Just prior to the election, battery-maker A123 Systems filed for bankruptcy. As the recipient of $249 million in federal money, the Massachusetts-based company represents just the latest in a long line of troubled taxpayer-enabled green ventures — some 34 companies and $7.5 billion to date. How little different this is from Houston-based Enron’s forays into wind and solar in the 1990s, which even with federal subsidies were never profitable.

Failed bets on politically correct, market-incorrect energies are part of the trillion-dollar federal deficits that shake America’s living rooms. Yet President Obama seems determined to continue throwing good money after bad, setting up companies and their workers for failure. Meanwhile, resources are taken from the private sector where consumer-supported jobs originate.

Such is just part of the president’s grander, misdirected energy policy, one that is at odds with the Big ThreeEnergies of oil, gas and coal.

Consider, for example, the president’s take on the cause and cure for high gasoline prices. A CNN poll earlier this year found a three-fold increase in the number of Americans viewing high motor fuel prices as the nation’s most significant economic issue. The national average has abated to $3.42 per gallon, and gasoline prices in California have recently dropped below $4 per gallon. Still, stagnant oil production on federal lands compared to state and private lands is a missed opportunity for producers and consumers alike.

So what does the president say? That renewable energy is “the only way we’ll break this cycle of high gas prices.”

The truth is that the big forces pushing up gas prices can’t be solved with wind, solar and ethanol. Global demand for crude oil is high, and the supply is hampered by political instability in oil-rich places such as the Middle East and North Africa. And U.S. policymakers have weakened the dollar.

Then there’s the president’s take on taxes. Obama constantly hammers “big oil” for supposedly not paying its fair share. And he claims these companies are benefiting from billions of dollars in taxpayer giveaways. But the fact is that the three biggest oil companies — Chevron, ExxonMobil and ConocoPhillips — all pay tax rates above 40 percent. Compare that to other major American corporations. Apple only pays 9 percent. GE, thanks in part to its windpower unit, pays just 7 percent.

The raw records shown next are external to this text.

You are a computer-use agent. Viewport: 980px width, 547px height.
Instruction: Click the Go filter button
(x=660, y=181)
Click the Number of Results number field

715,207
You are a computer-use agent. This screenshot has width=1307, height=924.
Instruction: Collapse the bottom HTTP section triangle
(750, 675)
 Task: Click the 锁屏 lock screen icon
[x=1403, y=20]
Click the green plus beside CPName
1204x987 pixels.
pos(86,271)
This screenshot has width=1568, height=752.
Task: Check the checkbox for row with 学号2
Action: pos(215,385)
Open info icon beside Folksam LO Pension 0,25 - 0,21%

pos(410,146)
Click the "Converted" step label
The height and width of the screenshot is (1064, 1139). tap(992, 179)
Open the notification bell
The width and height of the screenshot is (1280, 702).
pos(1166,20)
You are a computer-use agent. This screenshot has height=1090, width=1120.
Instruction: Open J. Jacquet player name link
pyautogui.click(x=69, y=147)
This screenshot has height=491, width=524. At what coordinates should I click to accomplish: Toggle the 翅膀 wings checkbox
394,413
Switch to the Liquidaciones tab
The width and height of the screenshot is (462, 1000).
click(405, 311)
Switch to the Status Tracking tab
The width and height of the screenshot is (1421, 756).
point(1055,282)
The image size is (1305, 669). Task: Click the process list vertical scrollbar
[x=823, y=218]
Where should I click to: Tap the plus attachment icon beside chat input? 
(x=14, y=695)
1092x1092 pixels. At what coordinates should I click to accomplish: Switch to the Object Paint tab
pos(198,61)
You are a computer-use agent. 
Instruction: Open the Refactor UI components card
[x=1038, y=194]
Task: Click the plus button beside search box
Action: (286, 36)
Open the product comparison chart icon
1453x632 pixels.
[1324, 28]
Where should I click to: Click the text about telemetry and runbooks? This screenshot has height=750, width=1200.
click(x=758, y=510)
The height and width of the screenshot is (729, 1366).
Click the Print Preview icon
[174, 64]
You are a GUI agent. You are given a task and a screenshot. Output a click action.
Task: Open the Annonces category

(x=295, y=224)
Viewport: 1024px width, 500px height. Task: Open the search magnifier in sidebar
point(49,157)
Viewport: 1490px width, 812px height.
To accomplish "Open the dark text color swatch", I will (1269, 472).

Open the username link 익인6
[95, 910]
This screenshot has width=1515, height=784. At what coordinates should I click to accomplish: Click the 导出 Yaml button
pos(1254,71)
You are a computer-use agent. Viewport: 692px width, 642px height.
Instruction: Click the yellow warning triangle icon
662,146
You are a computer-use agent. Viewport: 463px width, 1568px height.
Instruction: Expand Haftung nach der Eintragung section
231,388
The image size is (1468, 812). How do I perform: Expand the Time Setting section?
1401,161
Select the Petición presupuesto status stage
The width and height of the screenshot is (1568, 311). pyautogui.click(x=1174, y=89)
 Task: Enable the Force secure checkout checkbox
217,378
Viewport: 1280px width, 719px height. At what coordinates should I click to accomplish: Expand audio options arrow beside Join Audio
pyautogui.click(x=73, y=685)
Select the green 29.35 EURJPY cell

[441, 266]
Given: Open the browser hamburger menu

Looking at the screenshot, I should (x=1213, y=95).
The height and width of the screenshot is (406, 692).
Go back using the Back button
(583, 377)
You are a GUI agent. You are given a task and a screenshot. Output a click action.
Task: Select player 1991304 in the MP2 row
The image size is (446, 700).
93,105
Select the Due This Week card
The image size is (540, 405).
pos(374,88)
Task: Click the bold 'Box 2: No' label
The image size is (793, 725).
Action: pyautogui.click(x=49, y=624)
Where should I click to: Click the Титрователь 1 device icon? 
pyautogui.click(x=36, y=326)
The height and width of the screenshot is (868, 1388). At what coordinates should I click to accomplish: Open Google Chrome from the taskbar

Then there’s the claim from the White House that oil companies are leasing thousands of acres of land but leaving them idle.

To make its case against expanded drilling, the administration misleadingly defines “idle” to include such things as seismic testing on the land and preparing rigs to drill.

True, at this stage companies aren’t physically pulling resources from the ground. But the land certainly isn’t idle. Oil and natural gas developers are just taking necessary first steps before actual drilling and, hopefully, production occurs.

Compare this to genuine idleness when federal policies have unnecessarily delayed drilling permits. And don’t forget the Keystone XL pipeline, which remains one White House decision away from overcoming idleness.

Obama’s effort to paint green-tech as the future of American energy is predictably backfiring. While heavily subsidized wind and solar companies continue to flail, the traditional energy sector is flourishing, while developing more environmentally friendly ways of doing business.

Indeed, the U.S. Energy Information Administration projects that by 2035, oil and natural gas alone will supply about 55 percent of America’s energy needs, compared to less than 11 percent from government-dependent wind, solar and ethanol.

And if federal budget reforms eliminate energy subsidies, expect this market-share differential to become much more pronounced.

With his second term just around the corner, President Obama should rethink his failing energy policy for one premised on free markets, consumer sovereignty and deficit-reduction.

One can hope for change, right?

Robert Bradley is an adjunct scholar of the Cato Institute, is CEO of the Institute for Energy Research in Houston, and author of Climate Alarmism Reconsidered (Institute of Economic Affairs).